Bundy is arguably the first serial killer to create the true crime obsession on a larger scale thanks to his trial being the first one televised in American history. It became a media spectacle and turned a murder trial into prime entertainment. All this research was useful in another Bundy project helmed by Berlinger: the biopic Extremely Wicked, Shockingly Evil and Vile, which he directed. Starring Zac Efron as Bundy, the film premieres at Sundance this week and tells the story from the perspective of his girlfriend, Elizabeth Kloepfer.
There was no grand plan to become the Bundy storyteller of 2019, Berlinger relates, but shortly after the tapes came to him in 2017, the script landed on his desk also.
“Bundy had a live in girlfriend, who by all accounts was treated by Bundy wonderfully,” Berlinger said. “He was a wonderful boyfriend, and a wonderful surrogate father to this woman’s daughter from another relationship.
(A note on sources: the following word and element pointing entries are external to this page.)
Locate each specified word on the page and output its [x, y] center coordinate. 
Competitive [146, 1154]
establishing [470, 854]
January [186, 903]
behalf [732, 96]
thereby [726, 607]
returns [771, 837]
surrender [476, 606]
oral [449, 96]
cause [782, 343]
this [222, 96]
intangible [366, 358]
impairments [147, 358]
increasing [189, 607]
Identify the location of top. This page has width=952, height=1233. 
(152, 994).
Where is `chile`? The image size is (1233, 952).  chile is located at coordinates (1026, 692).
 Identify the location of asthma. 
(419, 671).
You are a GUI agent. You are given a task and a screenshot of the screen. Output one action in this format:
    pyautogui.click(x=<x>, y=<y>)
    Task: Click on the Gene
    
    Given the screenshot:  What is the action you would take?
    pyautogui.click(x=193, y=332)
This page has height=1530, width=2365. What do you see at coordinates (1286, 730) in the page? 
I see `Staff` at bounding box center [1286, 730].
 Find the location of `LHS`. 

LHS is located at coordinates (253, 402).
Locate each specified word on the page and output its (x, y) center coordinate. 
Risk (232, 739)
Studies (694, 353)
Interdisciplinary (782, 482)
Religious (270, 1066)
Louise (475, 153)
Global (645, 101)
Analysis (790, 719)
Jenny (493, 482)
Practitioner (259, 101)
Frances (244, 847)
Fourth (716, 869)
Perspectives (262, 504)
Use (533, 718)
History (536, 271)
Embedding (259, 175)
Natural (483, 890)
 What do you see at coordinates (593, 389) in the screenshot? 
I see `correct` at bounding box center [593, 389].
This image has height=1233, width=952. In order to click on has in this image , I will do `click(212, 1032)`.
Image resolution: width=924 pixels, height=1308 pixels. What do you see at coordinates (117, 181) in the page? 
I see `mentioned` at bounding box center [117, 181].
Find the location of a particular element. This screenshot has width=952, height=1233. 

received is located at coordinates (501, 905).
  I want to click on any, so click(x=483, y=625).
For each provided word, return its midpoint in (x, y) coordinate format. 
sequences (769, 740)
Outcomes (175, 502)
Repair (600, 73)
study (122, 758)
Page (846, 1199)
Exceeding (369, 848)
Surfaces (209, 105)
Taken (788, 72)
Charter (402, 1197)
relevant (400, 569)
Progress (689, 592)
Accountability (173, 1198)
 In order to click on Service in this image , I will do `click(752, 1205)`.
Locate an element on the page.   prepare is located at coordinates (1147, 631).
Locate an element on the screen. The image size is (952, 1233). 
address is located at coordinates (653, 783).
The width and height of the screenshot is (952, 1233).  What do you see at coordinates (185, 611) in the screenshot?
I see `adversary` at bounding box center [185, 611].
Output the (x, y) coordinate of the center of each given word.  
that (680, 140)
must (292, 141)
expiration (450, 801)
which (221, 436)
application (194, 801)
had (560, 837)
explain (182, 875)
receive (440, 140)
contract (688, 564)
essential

She had no idea that he was so evil. And understanding how serial killers deceive, and people who do evil deceive, really is kind of the theme of the film.”
Berlinger thinks the scripted and unscripted stories he’s made are great companion pieces—two completely different takes on the same material, giving insight into the man who is still grabbing our attention 20 years after his reign of terror ended.